_Exercise aim_.
Copy every line of the data in which the word "will" occurs.

_Entries shown_.
***

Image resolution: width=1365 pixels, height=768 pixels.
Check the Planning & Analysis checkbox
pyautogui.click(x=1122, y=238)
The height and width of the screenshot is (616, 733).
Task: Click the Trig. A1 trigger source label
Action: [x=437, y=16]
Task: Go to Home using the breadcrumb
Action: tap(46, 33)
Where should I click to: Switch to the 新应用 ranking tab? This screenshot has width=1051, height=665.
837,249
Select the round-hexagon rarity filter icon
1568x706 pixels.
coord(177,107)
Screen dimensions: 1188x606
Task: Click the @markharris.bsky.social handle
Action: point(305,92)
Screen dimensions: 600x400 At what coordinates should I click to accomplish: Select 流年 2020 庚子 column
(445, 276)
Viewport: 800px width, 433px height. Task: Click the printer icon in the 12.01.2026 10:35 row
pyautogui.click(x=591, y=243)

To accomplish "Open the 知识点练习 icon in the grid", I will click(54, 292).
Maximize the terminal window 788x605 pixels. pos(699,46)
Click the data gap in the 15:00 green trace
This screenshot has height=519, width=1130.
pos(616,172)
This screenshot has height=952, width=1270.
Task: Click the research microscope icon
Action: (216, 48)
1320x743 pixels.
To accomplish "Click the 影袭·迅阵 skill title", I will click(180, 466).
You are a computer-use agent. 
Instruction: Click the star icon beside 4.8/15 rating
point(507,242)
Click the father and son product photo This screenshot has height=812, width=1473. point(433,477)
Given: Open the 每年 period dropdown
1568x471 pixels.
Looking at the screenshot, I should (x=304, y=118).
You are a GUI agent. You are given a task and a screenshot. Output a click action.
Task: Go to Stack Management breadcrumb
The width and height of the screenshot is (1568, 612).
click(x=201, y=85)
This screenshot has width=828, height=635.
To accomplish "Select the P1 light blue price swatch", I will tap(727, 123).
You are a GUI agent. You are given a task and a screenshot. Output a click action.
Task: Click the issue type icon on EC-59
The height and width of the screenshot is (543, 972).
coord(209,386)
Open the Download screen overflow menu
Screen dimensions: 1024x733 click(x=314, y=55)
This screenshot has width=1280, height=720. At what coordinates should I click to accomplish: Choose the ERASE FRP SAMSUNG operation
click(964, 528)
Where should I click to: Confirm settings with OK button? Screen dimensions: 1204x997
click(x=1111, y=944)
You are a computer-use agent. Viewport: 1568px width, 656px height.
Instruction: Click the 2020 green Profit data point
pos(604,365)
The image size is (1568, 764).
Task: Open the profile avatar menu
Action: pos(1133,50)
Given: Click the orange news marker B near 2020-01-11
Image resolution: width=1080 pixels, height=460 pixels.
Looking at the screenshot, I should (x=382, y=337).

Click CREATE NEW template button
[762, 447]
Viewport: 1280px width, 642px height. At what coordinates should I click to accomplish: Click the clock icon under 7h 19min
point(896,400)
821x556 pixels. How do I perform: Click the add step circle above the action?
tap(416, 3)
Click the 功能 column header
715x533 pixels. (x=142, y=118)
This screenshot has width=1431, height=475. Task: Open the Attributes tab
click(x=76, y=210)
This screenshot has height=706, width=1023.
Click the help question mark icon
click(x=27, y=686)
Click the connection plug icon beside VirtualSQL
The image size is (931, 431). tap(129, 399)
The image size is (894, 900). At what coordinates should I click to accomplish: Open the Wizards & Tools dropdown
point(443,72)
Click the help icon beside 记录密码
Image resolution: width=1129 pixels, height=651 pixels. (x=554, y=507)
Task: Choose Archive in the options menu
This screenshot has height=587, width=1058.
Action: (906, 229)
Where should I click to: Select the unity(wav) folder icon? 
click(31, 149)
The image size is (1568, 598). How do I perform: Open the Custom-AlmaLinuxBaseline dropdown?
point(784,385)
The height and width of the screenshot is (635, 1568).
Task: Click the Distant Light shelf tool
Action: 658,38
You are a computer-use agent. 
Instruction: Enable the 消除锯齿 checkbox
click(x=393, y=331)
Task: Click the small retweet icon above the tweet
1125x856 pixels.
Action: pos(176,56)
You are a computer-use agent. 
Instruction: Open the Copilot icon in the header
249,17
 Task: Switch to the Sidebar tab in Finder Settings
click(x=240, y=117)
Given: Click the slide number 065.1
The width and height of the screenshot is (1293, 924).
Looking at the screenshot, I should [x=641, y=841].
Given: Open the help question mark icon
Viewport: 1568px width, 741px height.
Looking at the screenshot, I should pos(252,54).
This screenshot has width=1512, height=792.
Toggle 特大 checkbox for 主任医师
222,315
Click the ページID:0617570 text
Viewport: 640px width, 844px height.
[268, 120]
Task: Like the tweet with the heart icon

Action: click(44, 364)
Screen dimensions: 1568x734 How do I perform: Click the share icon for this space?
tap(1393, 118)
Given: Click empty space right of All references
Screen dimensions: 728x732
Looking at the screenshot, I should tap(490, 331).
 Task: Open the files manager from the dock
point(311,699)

***

_Task response_.
To accomplish "Open the 知识点练习 icon in the grid", I will click(54, 292).
To accomplish "Click the 影袭·迅阵 skill title", I will click(180, 466).
To accomplish "Select the P1 light blue price swatch", I will tap(727, 123).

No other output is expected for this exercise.